PROBLEM DESCRIPTION: Lines in which "agent" appears should be pulled from the data below.

ENTRIES SUPPLIED:
——————————

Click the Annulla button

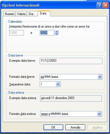[75, 127]
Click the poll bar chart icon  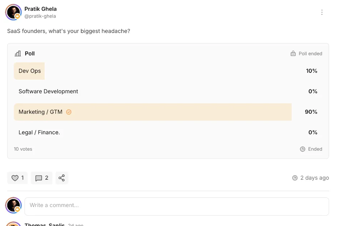[18, 53]
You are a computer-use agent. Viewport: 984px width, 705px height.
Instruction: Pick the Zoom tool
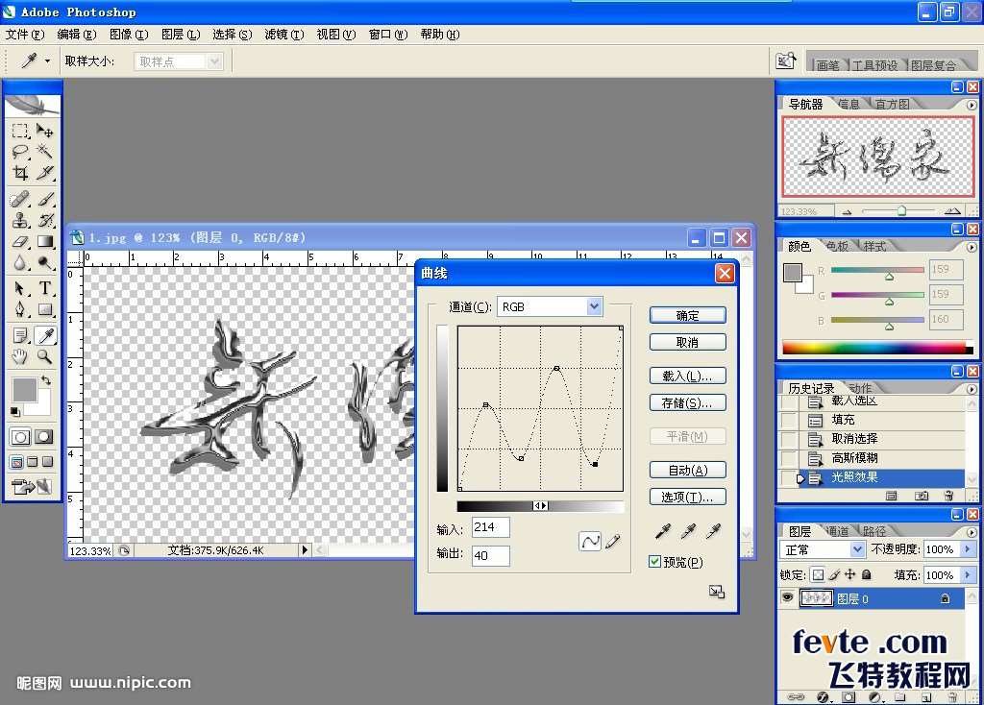tap(45, 356)
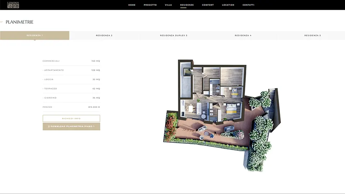This screenshot has height=194, width=345.
Task: Switch to the Residenza 4 tab
Action: tap(243, 36)
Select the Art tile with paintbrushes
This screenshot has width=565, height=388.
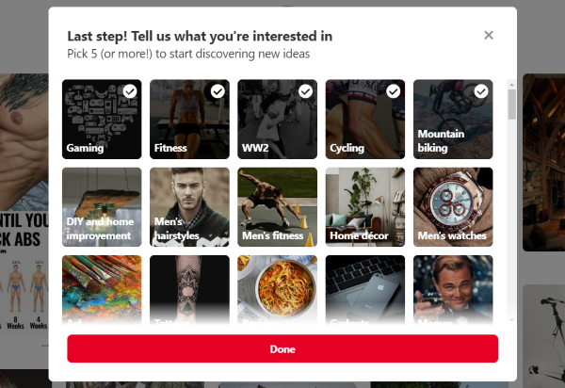point(102,290)
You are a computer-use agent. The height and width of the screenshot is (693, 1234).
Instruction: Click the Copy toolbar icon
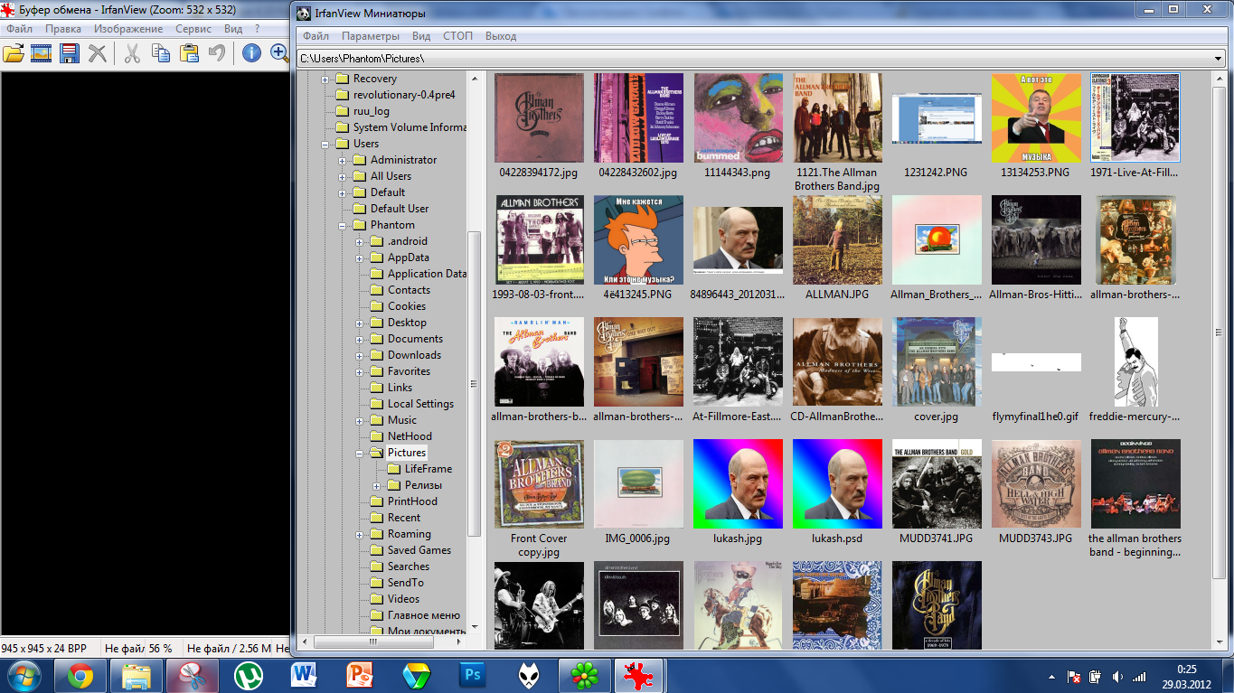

——————————

COMPLETED TASK:
You are a computer-use agent. Viewport: 984px width, 705px height.
You are a computer-use agent. The height and width of the screenshot is (693, 1234).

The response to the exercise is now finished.